As I've said, the kitchen was built on later, before that any cooking was done on the range in the back room. It opened out onto a tiny backyard, now of course even smaller since the kitchen had been built out into it. This was the days when there was a back door opening onto the entry, where you still put your (round, metal) bin out for the binmen to collect on bin days.

The stairs were fully enclosed, and very steep. I remember having to virtually haul myself up them as a little girl. I also remember my Nan had a pulley to hang clothes on (I have two myself now, such space savers). Also one of those old fashioned wooden radio/wireless set ups on the sideboard; I've no idea if it still worked.

I remember that in the bathroom there was this old, rusting tin, that was labelled "Genuine Mother of Pearl". It had some liquid plus whatever, presumably the "pearl" in it. My uncle, who had worked at sea as a ship radio officer, had brought it back, god knows when. I never knew it to be opened to see if there really were a pearl inside it! 🤷‍♀️

Upstairs I remember my Nan's bedroom had this electric fire with surround that included bookshelves with her Mills and Boon books on them. Plus the Sacred Heart and Our Lady pictures on the wall, and the odd copy of the Catholic Herald lying about.
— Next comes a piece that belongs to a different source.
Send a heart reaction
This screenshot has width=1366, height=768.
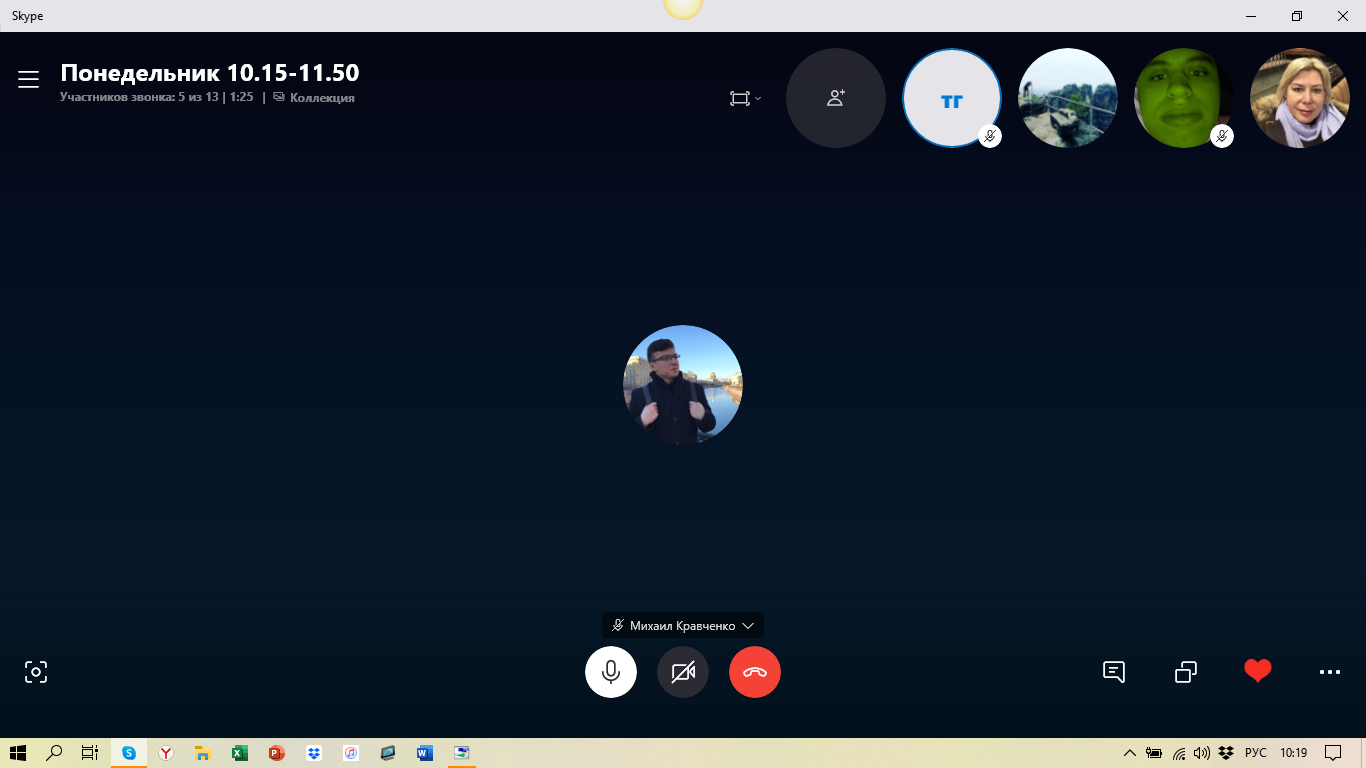coord(1258,671)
Next door was the room were my uncles slept when they were boys (my mum slept in a curtained off corner in her parents' bedroom). By the time I was visiting, it just had a big, old fashioned wardrobe and a spring bed in, which I used to sleep in when I visited Nan overnight. It overlooked the back yard, whereas Nan's bedroom overlooked the street.

As a teenager, when I argued with my parents, I'd often fling a few things in a bag and storm out to get the train to my Nan's, five stations down the line, where I'd stay overnight. It gave me some breathing space, my parents knew I was safe, and Nan was calm, wise, and reassuring. We bonded over cups of tea, Consulate Menthol cigarettes that I cadged from her, and Jimmy Cagney films shown on BBC2 in the afternoons. I still miss her.